Like all films, The 7th Voyage of Sinbad is a product of its time, and must be judged in the context of its time.  And in its time, it was simply the very best.  That fifty-four years later we have moved on from the stop-motion animation triumphs of Harryhausen in no way reflects negatively on what the film achieved, the impact it garnered, or the fervor it provoked.

What The 7th Voyage of Sinbad still possesses in abundance is...innocence.  This is a a good-humored family adventure in the best sense, immensely enjoyable and appropriate for both parent and child.  There's some fun swashbuckling adventure here, most notably in a climactic chasm swing that forecasts a trademark moment in Star Wars (1977).

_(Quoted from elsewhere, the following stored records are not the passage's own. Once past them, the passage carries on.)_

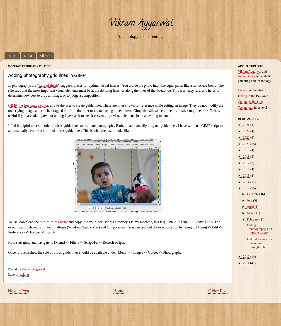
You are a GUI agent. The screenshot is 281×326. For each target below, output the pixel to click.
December (254, 194)
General (243, 90)
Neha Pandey (246, 76)
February (253, 219)
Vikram (45, 56)
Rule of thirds (48, 85)
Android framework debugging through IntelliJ (259, 243)
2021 (246, 137)
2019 (246, 150)
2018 (246, 156)
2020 (246, 144)
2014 (246, 182)
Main (12, 56)
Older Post (218, 290)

There's also a subtle "family" message underneath all the action in The 7th Voyage of Sinbad.  In particular, by film's end, Sinbad, Parisa and the child genie have joined forces to form an unconventional family unit.  They have pulled together, and will face the future together.

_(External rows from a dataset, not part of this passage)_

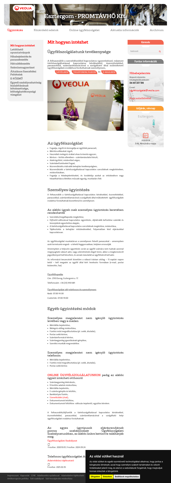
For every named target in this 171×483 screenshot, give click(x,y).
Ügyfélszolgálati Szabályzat (62, 440)
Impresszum (13, 475)
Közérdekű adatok (46, 30)
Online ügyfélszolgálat (84, 30)
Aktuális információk (124, 30)
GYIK (33, 475)
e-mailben (109, 72)
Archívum (157, 30)
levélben (62, 72)
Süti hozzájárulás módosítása (59, 478)
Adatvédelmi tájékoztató (60, 460)
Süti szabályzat (37, 478)
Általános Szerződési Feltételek (23, 73)
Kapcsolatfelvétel (140, 98)
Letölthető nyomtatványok (20, 51)
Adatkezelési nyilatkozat (48, 475)
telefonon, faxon (84, 72)
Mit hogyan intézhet (22, 45)
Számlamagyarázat (22, 67)
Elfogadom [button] (95, 477)
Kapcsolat (24, 475)
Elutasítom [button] (107, 477)
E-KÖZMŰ (16, 78)
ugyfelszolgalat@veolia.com (144, 90)
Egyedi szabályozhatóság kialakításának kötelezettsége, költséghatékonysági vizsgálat (25, 88)
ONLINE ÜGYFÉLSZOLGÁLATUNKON (74, 375)
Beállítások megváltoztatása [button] (127, 477)
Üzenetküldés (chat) (59, 397)
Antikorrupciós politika (17, 478)
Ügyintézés (15, 30)
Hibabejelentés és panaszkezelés (20, 58)
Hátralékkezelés (20, 63)
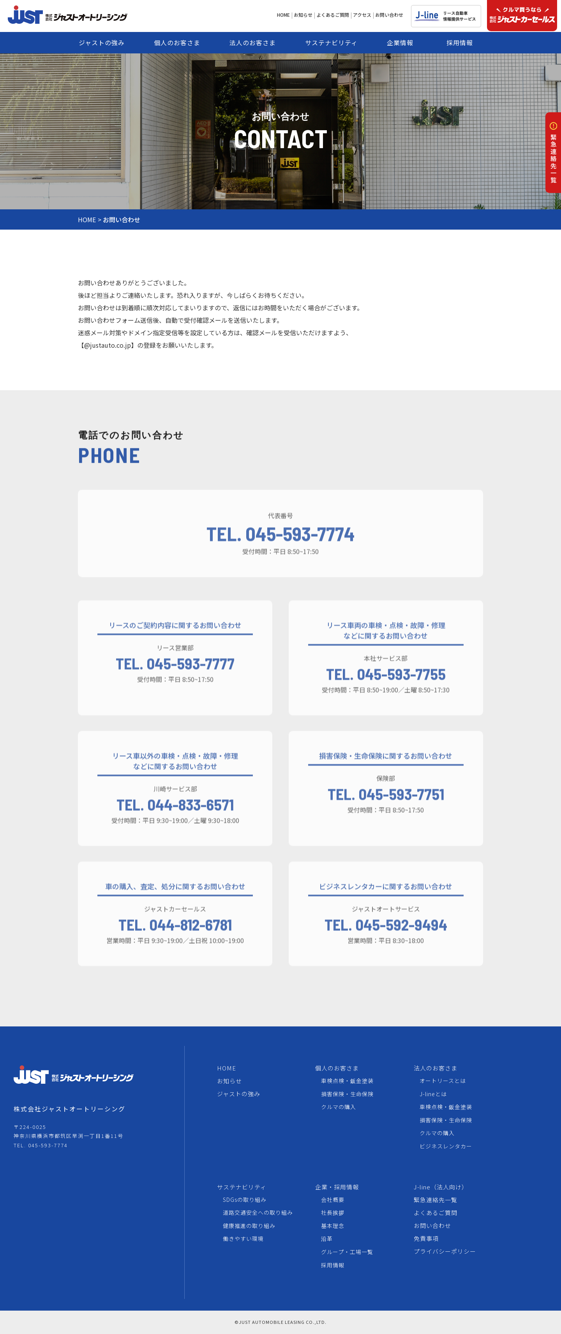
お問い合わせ (432, 1225)
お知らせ (229, 1081)
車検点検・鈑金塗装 (347, 1081)
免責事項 (426, 1238)
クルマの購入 (338, 1107)
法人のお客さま (435, 1068)
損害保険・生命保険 (347, 1094)
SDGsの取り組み (244, 1199)
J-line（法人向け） (441, 1187)
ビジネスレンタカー (446, 1146)
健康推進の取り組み (249, 1226)
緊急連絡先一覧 (435, 1200)
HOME (87, 219)
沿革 (327, 1238)
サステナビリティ (241, 1187)
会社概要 (332, 1199)
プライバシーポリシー (445, 1251)
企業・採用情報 (337, 1187)
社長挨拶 (332, 1212)
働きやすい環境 (243, 1238)
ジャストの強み (238, 1094)
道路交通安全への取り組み (258, 1212)
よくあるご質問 (435, 1212)
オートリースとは (443, 1081)
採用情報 (332, 1265)
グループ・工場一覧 (347, 1252)
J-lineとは (433, 1094)
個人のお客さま (337, 1068)
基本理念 (332, 1226)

Watching the film as an adult, I especially enjoyed Torin Thatcher's performance as the evil sorcerer, and Bernard Herrmann's brilliant, pulse-pounding score, which in a very authentic sense also affords breath and life to Harryhausen's fantastic stop-motion creations.

As a kid, The 7th Voyage of Sinbad was one of my all-time favorite fantasy films.  Watching it in again, I enjoyed it, but it certainly seems a bit simplistic in terms of storyline and presentation.  It is what it is: an entertaining screen adventure and spectacle from an age when such films weren't commonplace.  The high point of the movie likely remains the intense, splendidly-choreographed and executed battle between Sinbad and the skeleton warrior. But even that triumph was greatly expanded upon in Jason and the Argonauts.

My favorite Sinbad movie is The Golden Voyage of Sinbad (1974).  That film -- made during the "new freedom" of the 1970s -- is a little edgier, a little sexier, a little darker, and allows Sinbad to actually be a Muslim, rather than simply an American cowboy hero transposed to the Ancient Middle East, replete with nuclear family.  I first saw The Golden Voyage of Sinbad in theaters back in 1974 as a five year old, so I have an affinity for it as "my" Sinbad. The characters are a little better differentiated in Golden Voyage, and the quest (to assemble a golden tablet out of three segments) definitely captures the attention better than the elementary, nay rudimentary, plot of 7th Voyage.

1 comment:

  1. I'm thrilled that you're doing a Harryhausen binge. We've been doing one, too. A few months back, my 8 year old asked if he could see "Clash of the Titans". Since then, we've seen all 3 Sinbad films and "Jason"; all kept both of us glued to the screen... except maybe "Eye of the Tiger", which is easily the weakest of the bunch. Look forward to hearing your thoughts on that one.

    (BTW, I've been reading your blog religiously for 4 years - thank you!)